By Nicholas Sakelaris for Southlake Journal

SOUTHLAKE — The Tower Plaza hospital and office project is expected to get under way in the summer after months of criticism and rejections from city boards.

The complex includes a three-story, 64,000-square-foot hospital and a two-story, 40,000-square-foot office building for multiple tenants. The center is expected to open in 2012.

The hospital, to be called The Medical Center at Tower Plaza, will have 24 patient rooms, an emergency room and surgery suites on the 5.8-acre site on Southlake Boulevard just west of Carroll Avenue. The project is valued near $50 million, the developers have said.The City Council approved the project unanimously Dec. 7.

Council members Carolyn Morris and Pamela Muller voted against the project on first reading Nov. 2 but switched their votes on the final reading.

“It’s good to see that they were unanimously for it in the end,” said Curtis Young, owner of the Sage Group, the zoning and design consultant for the project.

It will be developed by Visions Southwest, which also owns the land. Physicians Synergy Group, a physician-owned company, will operate and help develop the for-profit hospital. Physicians Synergy can buy the hospital after three years.

In addition to landscaping, a clock tower will be a prominent feature near the main entrance.

Tower Plaza is less than a mile from Texas Health Harris Methodist Hospital Southlake.

At the Dec. 7 meeting, several area physicians favored the project, which has faced a tough road toward approval.

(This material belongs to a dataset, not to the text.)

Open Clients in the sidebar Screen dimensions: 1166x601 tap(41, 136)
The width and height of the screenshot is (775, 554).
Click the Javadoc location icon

A year ago, another developer called for the site to have a nursing home with up to 90 assisted-living units and a nursing college funded by tax-exempt municipal bonds.

That Invitation Park concept was criticized because of the density, the lack of a signed agreement from a university and the funding methods. The project was withdrawn in March. In August came a plan for a hospital and two office buildings. The council rejected that idea 5-2, with only Mayor John Terrell and Councilman Brandon Bledsoe in support.

In October, Young presented a new plan: one office building fronting Southlake Boulevard, parking and entrance in the rear and a new street, Plaza Boulevard, on the east side, in addition to an extension of Zena Rucker Road.

Young said all the money is from private sources. Still, the council included language that if public financing is used, it must be clear that Southlake isn’t associated with the project. Also, memory-care and senior-housing centers are banned at the site.